- [What the task asks] Reproduce the material below, substituting "desktop automation agent" for every occurrence of "computer-use agent" and leaving everything else untouched.
>> BEGIN Records for this exercise
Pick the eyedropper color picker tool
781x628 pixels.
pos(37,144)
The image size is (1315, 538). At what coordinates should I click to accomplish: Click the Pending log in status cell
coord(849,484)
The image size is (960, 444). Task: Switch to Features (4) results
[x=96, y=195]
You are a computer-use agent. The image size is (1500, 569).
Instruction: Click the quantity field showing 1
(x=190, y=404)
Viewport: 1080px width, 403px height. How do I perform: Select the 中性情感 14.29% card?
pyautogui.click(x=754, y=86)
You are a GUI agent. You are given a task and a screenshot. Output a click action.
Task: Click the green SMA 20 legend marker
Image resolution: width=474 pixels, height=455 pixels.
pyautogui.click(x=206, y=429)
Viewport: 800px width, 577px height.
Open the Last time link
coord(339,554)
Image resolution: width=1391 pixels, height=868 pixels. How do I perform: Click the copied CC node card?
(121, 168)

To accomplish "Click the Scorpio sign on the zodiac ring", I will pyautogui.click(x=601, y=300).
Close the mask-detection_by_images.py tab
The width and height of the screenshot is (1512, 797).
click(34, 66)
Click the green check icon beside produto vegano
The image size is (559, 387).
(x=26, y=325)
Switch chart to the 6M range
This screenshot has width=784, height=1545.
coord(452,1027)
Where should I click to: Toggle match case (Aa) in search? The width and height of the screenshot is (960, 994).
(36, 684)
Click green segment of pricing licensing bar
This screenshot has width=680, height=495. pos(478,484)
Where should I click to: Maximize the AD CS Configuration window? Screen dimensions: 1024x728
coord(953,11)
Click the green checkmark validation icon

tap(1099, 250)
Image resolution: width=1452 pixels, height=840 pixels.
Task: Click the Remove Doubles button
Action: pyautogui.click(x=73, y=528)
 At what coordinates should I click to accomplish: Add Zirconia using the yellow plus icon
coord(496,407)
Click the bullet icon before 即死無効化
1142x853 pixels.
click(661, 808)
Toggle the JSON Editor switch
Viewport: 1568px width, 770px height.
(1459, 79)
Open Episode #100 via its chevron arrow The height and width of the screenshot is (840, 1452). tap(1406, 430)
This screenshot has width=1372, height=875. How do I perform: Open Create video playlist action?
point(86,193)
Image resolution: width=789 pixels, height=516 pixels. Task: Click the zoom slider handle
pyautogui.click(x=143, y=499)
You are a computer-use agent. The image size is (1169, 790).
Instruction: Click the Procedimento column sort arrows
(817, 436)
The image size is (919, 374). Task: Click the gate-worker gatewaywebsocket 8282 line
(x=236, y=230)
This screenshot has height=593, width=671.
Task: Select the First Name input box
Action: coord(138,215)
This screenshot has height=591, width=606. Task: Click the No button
>> END Records for this exercise
- [Completed task]
Pick the eyedropper color picker tool
781x628 pixels.
pos(37,144)
The image size is (1315, 538). At what coordinates should I click to accomplish: Click the Pending log in status cell
coord(849,484)
The image size is (960, 444). Task: Switch to Features (4) results
[x=96, y=195]
You are a desktop automation agent. The image size is (1500, 569).
Instruction: Click the quantity field showing 1
(x=190, y=404)
Viewport: 1080px width, 403px height. How do I perform: Select the 中性情感 14.29% card?
pyautogui.click(x=754, y=86)
You are a GUI agent. You are given a task and a screenshot. Output a click action.
Task: Click the green SMA 20 legend marker
Image resolution: width=474 pixels, height=455 pixels.
pyautogui.click(x=206, y=429)
Viewport: 800px width, 577px height.
Open the Last time link
coord(339,554)
Image resolution: width=1391 pixels, height=868 pixels. How do I perform: Click the copied CC node card?
(121, 168)

To accomplish "Click the Scorpio sign on the zodiac ring", I will pyautogui.click(x=601, y=300).
Close the mask-detection_by_images.py tab
The width and height of the screenshot is (1512, 797).
click(34, 66)
Click the green check icon beside produto vegano
The image size is (559, 387).
(x=26, y=325)
Switch chart to the 6M range
This screenshot has width=784, height=1545.
coord(452,1027)
Where should I click to: Toggle match case (Aa) in search? The width and height of the screenshot is (960, 994).
(36, 684)
Click green segment of pricing licensing bar
This screenshot has width=680, height=495. pos(478,484)
Where should I click to: Maximize the AD CS Configuration window? Screen dimensions: 1024x728
coord(953,11)
Click the green checkmark validation icon

tap(1099, 250)
Image resolution: width=1452 pixels, height=840 pixels.
Task: Click the Remove Doubles button
Action: pyautogui.click(x=73, y=528)
 At what coordinates should I click to accomplish: Add Zirconia using the yellow plus icon
coord(496,407)
Click the bullet icon before 即死無効化
1142x853 pixels.
click(661, 808)
Toggle the JSON Editor switch
Viewport: 1568px width, 770px height.
(1459, 79)
Open Episode #100 via its chevron arrow The height and width of the screenshot is (840, 1452). tap(1406, 430)
This screenshot has width=1372, height=875. How do I perform: Open Create video playlist action?
point(86,193)
Image resolution: width=789 pixels, height=516 pixels. Task: Click the zoom slider handle
pyautogui.click(x=143, y=499)
You are a desktop automation agent. The image size is (1169, 790).
Instruction: Click the Procedimento column sort arrows
(817, 436)
The image size is (919, 374). Task: Click the gate-worker gatewaywebsocket 8282 line
(x=236, y=230)
This screenshot has height=593, width=671.
Task: Select the First Name input box
Action: coord(138,215)
This screenshot has height=591, width=606. Task: Click the No button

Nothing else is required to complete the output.